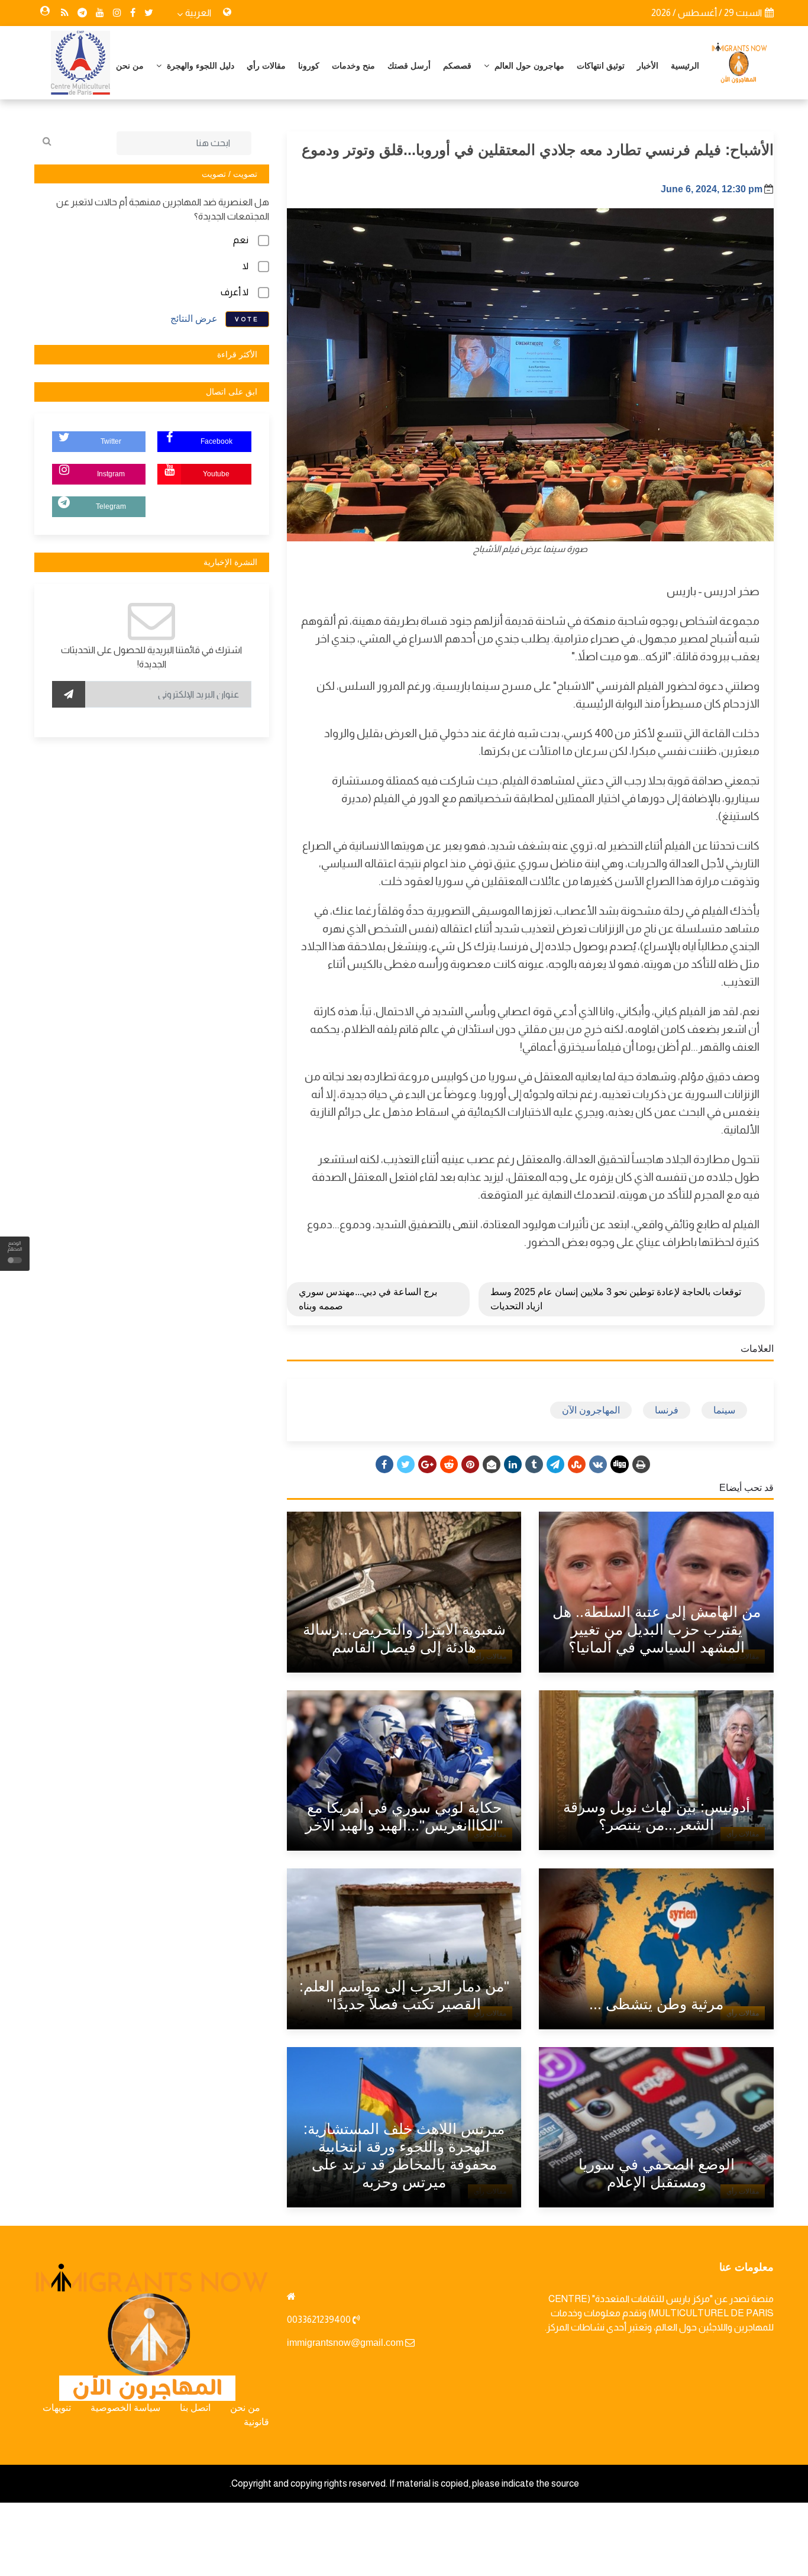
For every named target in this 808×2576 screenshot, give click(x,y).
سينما (724, 1410)
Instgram (111, 474)
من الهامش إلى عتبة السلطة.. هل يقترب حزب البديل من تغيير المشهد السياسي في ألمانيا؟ (656, 1629)
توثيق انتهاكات (601, 65)
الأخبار (647, 65)
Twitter (111, 441)
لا (245, 266)
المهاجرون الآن (591, 1410)
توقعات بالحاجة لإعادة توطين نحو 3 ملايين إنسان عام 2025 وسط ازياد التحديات (615, 1299)
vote (247, 319)
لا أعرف (234, 292)
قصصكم (457, 65)
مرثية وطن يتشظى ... (656, 2004)
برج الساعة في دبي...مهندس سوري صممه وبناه (368, 1299)
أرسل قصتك (409, 65)
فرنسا (666, 1410)
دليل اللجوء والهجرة (199, 65)
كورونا (308, 65)
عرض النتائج (194, 319)
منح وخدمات (353, 65)
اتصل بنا (195, 2408)
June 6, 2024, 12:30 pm (711, 189)
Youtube (216, 474)
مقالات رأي (266, 65)
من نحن (130, 65)
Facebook (216, 441)
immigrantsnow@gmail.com (345, 2343)
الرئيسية (685, 65)
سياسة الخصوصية (125, 2408)
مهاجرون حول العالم (528, 65)
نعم (240, 240)
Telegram (111, 506)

[TASK BRIEF]:
In your copy of the data above, leave out the pictures and repeat everything else exactly.

[RESPONSE TO THIS EXERCISE]:
For every named target in this 808×2576 screenshot, give click(x,y).
سينما (724, 1410)
Instgram (111, 474)
من الهامش إلى عتبة السلطة.. هل يقترب حزب البديل من تغيير المشهد السياسي في ألمانيا؟ (656, 1629)
توثيق انتهاكات (601, 65)
الأخبار (647, 65)
Twitter (111, 441)
لا (245, 266)
المهاجرون الآن (591, 1410)
توقعات بالحاجة لإعادة توطين نحو 3 ملايين إنسان عام 2025 وسط ازياد التحديات (615, 1299)
vote (247, 319)
لا أعرف (234, 292)
قصصكم (457, 65)
مرثية وطن يتشظى ... (656, 2004)
برج الساعة في دبي...مهندس سوري صممه وبناه (368, 1299)
أرسل قصتك (409, 65)
فرنسا (666, 1410)
دليل اللجوء والهجرة (199, 65)
كورونا (308, 65)
عرض النتائج (194, 319)
منح وخدمات (353, 65)
اتصل بنا (195, 2408)
June 6, 2024, 12:30 pm (711, 189)
Youtube (216, 474)
مقالات رأي (266, 65)
من نحن (130, 65)
Facebook (216, 441)
immigrantsnow@gmail.com (345, 2343)
الرئيسية (685, 65)
سياسة الخصوصية (125, 2408)
مهاجرون حول العالم (528, 65)
نعم (240, 240)
Telegram (111, 506)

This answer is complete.